• EXERCISE DIRECTIONS: Reproduce the complete listing without any deviation.

BEGIN DATA FOR PROCESSING

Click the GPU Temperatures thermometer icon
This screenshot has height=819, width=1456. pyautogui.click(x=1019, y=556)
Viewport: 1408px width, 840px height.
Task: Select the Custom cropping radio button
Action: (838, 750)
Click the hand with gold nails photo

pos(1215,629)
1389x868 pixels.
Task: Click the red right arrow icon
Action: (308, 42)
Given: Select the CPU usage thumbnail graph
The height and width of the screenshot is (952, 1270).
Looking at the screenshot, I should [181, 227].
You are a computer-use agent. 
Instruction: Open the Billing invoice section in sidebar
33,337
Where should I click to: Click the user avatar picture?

END DATA FOR PROCESSING

• TASK RESPONSE:
Click the GPU Temperatures thermometer icon
This screenshot has height=819, width=1456. pyautogui.click(x=1019, y=556)
Viewport: 1408px width, 840px height.
Task: Select the Custom cropping radio button
Action: (838, 750)
Click the hand with gold nails photo

pos(1215,629)
1389x868 pixels.
Task: Click the red right arrow icon
Action: (308, 42)
Given: Select the CPU usage thumbnail graph
The height and width of the screenshot is (952, 1270).
Looking at the screenshot, I should [181, 227].
You are a computer-use agent. 
Instruction: Open the Billing invoice section in sidebar
33,337
Where should I click to: Click the user avatar picture?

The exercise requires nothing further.